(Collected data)
- - -

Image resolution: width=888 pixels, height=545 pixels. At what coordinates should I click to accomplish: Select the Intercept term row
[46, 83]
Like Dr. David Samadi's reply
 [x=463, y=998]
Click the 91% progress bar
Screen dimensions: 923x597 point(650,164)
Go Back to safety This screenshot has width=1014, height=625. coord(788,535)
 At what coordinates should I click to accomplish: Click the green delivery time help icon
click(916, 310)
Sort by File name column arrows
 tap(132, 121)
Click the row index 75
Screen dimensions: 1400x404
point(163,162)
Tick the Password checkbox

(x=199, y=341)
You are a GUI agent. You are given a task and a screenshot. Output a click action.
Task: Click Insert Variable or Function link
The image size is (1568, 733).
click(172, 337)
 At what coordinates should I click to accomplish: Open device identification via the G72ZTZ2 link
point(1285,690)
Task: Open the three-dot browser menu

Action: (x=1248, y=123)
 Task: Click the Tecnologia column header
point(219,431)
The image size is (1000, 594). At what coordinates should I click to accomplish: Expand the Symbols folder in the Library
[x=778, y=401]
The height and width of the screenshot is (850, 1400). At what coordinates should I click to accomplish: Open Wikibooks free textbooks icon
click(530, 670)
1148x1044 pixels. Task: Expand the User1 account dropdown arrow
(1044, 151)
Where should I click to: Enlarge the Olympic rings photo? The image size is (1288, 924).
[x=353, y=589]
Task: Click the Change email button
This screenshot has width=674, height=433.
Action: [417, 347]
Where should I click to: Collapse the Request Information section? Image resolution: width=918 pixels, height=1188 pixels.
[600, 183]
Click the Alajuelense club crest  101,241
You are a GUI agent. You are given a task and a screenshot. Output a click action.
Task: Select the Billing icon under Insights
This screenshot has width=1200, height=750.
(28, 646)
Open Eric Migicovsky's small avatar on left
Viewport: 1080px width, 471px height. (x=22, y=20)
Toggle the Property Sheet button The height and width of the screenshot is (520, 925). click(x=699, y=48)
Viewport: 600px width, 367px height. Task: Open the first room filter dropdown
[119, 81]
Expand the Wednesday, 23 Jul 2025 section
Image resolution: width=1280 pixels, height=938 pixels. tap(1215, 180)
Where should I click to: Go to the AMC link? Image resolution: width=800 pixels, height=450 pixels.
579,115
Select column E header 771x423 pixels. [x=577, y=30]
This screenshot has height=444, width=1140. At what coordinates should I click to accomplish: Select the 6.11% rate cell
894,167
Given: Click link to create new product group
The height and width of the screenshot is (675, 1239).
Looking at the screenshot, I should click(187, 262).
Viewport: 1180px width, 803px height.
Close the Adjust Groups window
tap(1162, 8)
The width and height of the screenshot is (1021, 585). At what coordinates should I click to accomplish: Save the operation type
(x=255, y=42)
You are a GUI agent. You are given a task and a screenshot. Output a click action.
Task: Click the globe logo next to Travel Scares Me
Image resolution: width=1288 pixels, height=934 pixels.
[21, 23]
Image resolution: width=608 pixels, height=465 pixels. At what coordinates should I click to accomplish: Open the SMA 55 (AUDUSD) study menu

- - -

DIRECTIONS: Write down only the closing run of lines: the one containing "The height and width of the screenshot is (675, 1239)." and every line after it to the end of the entries, exactly.

ANSWER AREA:
The height and width of the screenshot is (675, 1239).
Looking at the screenshot, I should click(187, 262).
Viewport: 1180px width, 803px height.
Close the Adjust Groups window
tap(1162, 8)
The width and height of the screenshot is (1021, 585). At what coordinates should I click to accomplish: Save the operation type
(x=255, y=42)
You are a GUI agent. You are given a task and a screenshot. Output a click action.
Task: Click the globe logo next to Travel Scares Me
Image resolution: width=1288 pixels, height=934 pixels.
[21, 23]
Image resolution: width=608 pixels, height=465 pixels. At what coordinates should I click to accomplish: Open the SMA 55 (AUDUSD) study menu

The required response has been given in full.